Exercise materials:
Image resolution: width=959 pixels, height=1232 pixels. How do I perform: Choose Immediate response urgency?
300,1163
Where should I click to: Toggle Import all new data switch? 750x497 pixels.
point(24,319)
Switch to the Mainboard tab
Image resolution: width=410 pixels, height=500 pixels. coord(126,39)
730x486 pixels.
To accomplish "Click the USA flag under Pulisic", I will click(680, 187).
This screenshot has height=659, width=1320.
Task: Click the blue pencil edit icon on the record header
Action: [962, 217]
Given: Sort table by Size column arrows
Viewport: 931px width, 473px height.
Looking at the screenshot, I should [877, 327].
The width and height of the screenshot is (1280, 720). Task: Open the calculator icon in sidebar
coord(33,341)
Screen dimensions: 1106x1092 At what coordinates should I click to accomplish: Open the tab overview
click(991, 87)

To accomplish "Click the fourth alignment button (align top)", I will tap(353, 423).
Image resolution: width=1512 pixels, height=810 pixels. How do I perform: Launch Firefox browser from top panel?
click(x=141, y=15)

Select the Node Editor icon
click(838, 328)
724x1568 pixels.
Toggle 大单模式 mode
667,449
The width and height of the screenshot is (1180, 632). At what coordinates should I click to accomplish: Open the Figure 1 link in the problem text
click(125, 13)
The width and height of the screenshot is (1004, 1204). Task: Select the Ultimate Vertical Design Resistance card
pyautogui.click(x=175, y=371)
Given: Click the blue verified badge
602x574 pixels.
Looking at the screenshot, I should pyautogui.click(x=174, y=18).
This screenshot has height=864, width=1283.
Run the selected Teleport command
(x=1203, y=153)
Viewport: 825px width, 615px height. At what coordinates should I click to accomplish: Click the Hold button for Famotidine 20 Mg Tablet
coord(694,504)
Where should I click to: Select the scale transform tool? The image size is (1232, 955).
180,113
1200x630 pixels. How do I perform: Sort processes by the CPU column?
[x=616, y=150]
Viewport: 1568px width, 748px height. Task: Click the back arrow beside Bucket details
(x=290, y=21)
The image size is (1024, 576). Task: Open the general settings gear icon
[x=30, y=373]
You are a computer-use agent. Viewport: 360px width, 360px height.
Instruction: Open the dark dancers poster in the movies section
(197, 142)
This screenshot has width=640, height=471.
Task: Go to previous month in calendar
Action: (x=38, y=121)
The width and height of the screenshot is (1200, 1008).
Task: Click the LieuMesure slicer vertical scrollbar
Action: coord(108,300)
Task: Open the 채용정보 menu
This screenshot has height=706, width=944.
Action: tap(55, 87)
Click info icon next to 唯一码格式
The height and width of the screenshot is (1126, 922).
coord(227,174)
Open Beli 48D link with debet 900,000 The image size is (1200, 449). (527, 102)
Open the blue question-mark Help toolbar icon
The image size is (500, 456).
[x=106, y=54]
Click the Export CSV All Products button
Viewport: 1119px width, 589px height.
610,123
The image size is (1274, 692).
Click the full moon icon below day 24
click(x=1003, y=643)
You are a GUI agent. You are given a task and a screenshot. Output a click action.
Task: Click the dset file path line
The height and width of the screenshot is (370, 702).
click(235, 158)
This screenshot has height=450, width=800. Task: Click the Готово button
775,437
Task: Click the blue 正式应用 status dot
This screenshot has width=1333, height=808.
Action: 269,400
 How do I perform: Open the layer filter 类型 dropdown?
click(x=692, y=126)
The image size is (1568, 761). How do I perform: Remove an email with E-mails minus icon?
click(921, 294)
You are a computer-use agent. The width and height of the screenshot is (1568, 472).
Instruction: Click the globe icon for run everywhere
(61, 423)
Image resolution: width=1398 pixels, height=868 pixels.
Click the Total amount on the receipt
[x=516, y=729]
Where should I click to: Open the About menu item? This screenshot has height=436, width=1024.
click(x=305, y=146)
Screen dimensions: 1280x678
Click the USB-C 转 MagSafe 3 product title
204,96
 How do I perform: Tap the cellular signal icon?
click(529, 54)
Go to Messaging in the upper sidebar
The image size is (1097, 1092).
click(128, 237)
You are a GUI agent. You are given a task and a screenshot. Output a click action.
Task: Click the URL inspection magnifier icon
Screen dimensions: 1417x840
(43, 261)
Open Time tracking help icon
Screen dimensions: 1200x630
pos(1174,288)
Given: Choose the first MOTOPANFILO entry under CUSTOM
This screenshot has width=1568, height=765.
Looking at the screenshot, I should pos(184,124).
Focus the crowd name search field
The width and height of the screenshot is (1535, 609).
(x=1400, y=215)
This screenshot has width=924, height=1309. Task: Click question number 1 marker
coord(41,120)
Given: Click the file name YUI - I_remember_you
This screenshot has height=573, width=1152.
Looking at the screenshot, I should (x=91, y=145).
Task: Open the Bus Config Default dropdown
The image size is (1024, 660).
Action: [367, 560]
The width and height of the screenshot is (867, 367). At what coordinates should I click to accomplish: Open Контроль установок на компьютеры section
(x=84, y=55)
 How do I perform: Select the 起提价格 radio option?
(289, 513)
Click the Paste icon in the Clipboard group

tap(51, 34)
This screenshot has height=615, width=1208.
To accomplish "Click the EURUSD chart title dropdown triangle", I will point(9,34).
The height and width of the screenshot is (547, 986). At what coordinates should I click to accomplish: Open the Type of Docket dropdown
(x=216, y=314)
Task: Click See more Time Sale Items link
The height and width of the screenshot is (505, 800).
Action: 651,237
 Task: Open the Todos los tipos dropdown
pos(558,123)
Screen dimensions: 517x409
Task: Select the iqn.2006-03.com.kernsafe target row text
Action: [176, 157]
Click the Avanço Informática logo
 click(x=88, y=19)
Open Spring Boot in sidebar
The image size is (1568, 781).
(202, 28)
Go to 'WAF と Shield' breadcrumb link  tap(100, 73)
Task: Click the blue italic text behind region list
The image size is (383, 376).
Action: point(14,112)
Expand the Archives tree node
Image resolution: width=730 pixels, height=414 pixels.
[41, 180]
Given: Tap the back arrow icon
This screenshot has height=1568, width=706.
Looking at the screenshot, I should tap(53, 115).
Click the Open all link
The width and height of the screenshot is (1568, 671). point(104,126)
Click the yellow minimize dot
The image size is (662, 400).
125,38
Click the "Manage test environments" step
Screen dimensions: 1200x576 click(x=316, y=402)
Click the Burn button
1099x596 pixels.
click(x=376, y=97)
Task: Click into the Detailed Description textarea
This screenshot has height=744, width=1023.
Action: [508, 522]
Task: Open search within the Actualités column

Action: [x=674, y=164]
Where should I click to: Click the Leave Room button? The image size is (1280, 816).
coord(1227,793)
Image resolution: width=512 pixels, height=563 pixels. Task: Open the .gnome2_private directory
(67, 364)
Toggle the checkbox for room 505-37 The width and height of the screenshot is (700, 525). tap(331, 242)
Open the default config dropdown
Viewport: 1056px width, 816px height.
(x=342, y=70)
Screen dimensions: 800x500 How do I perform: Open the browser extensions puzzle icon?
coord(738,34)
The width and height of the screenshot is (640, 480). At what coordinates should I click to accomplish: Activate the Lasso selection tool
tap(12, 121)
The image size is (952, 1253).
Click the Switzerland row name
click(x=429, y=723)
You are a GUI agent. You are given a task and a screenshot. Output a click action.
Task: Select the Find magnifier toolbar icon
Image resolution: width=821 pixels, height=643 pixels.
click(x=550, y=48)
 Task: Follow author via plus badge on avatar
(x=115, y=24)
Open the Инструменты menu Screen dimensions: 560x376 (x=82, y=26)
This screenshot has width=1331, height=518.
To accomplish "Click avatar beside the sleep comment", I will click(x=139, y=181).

Exercise prompt: For the string "magnifier", give the number of lines in the entries that contain it, with no other words.

Task answer: 2